#### Data excerpts:
^^^^^^^^
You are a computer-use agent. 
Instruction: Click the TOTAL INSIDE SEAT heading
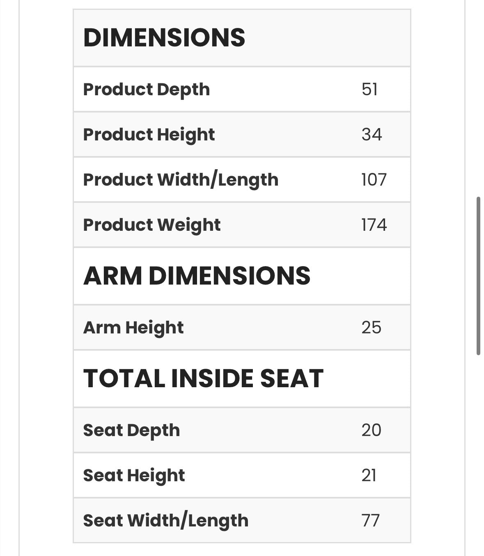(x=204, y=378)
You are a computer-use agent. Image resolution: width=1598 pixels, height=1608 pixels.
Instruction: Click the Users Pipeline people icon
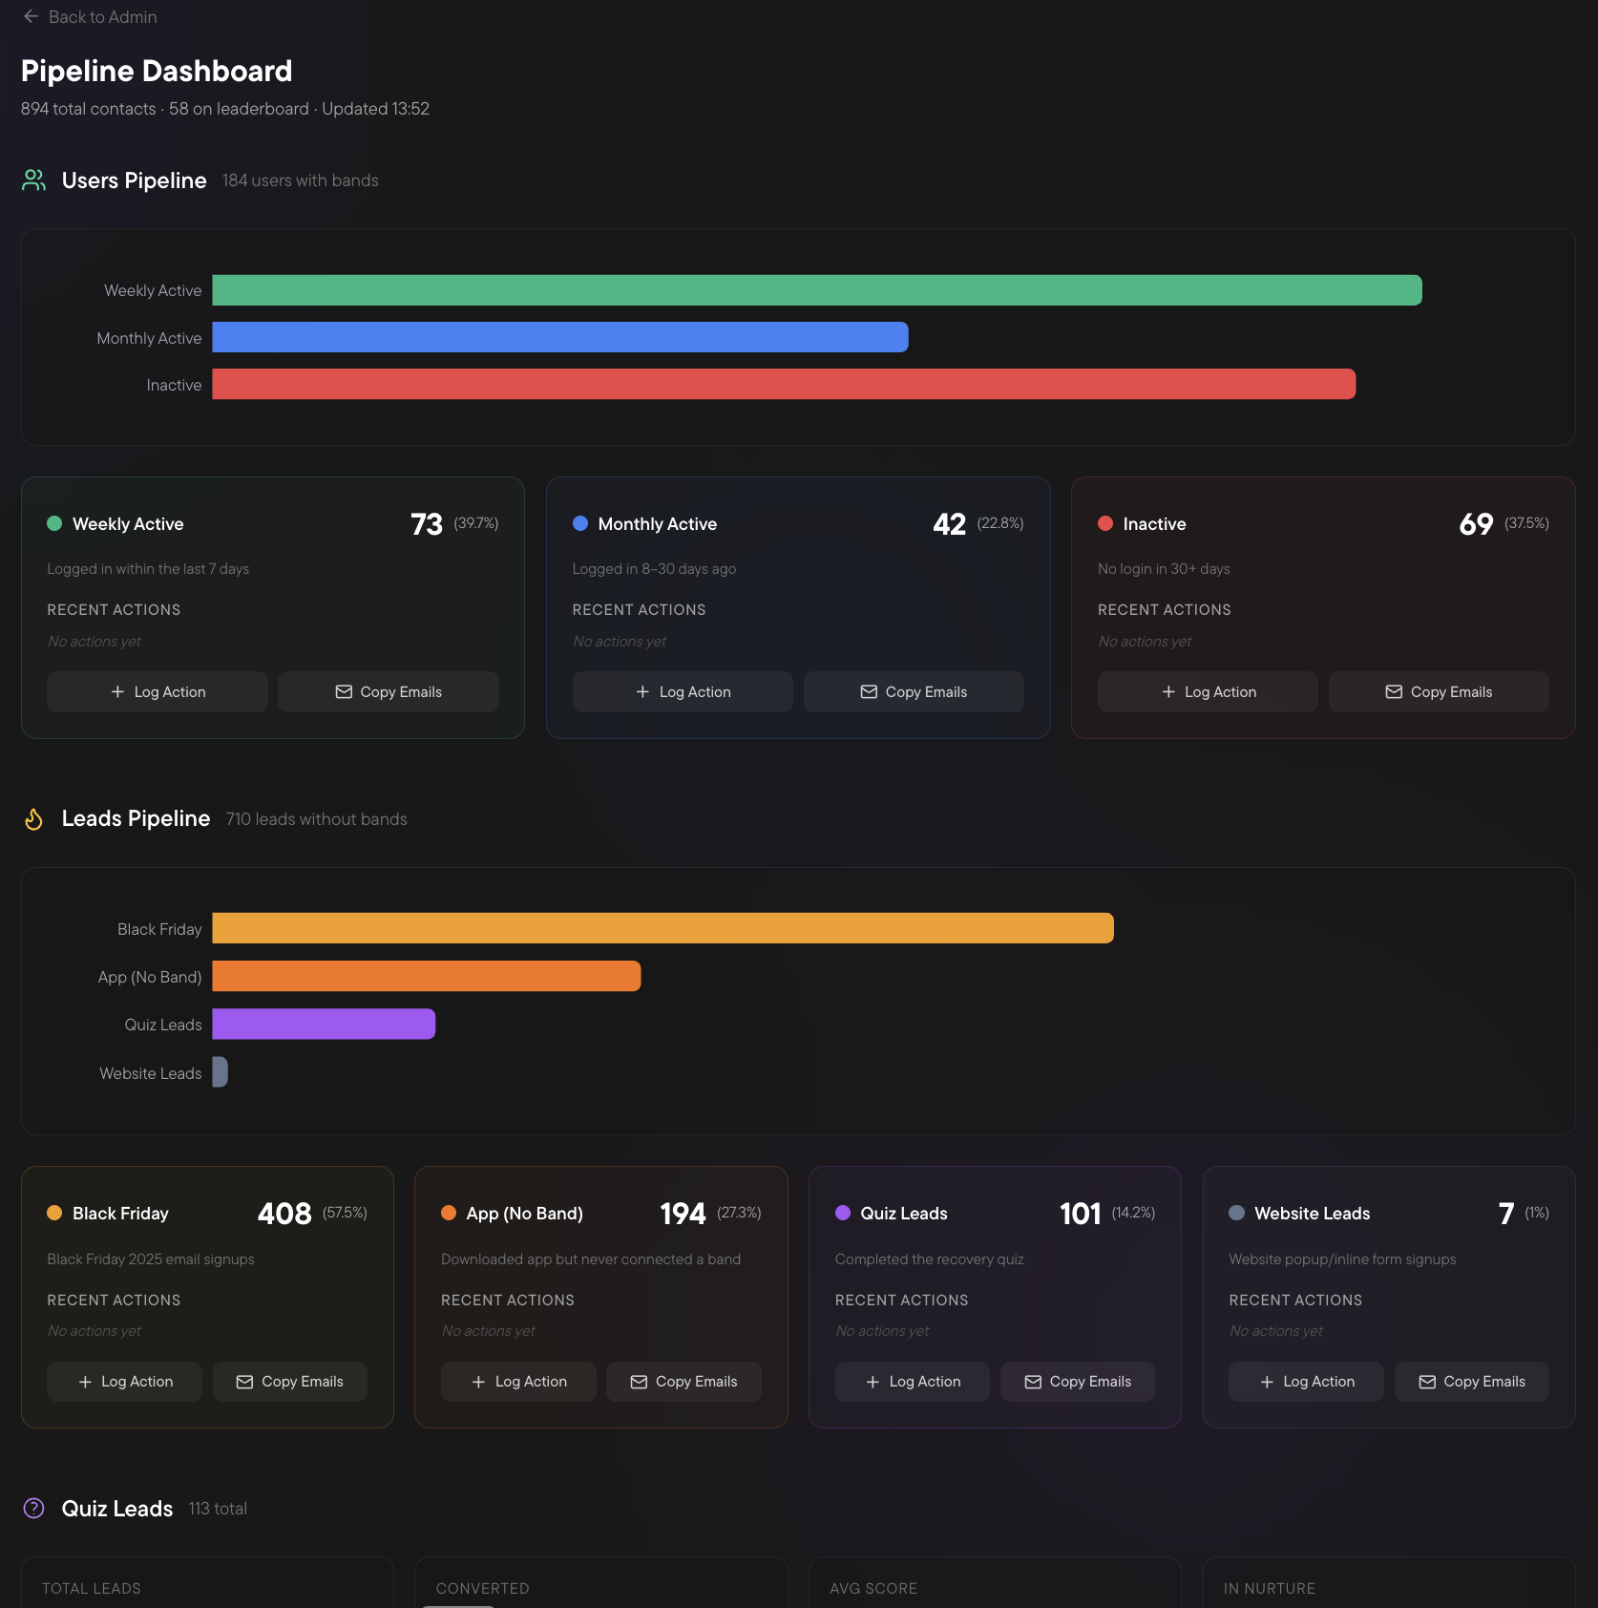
^^^^^^^^
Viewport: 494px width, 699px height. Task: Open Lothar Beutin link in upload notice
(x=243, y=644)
^^^^^^^^
#### Exercise requirements:
When you have gone through the records above, say how many lines include the word "computer", and write nothing besides that number.

#### Response for this exercise:
2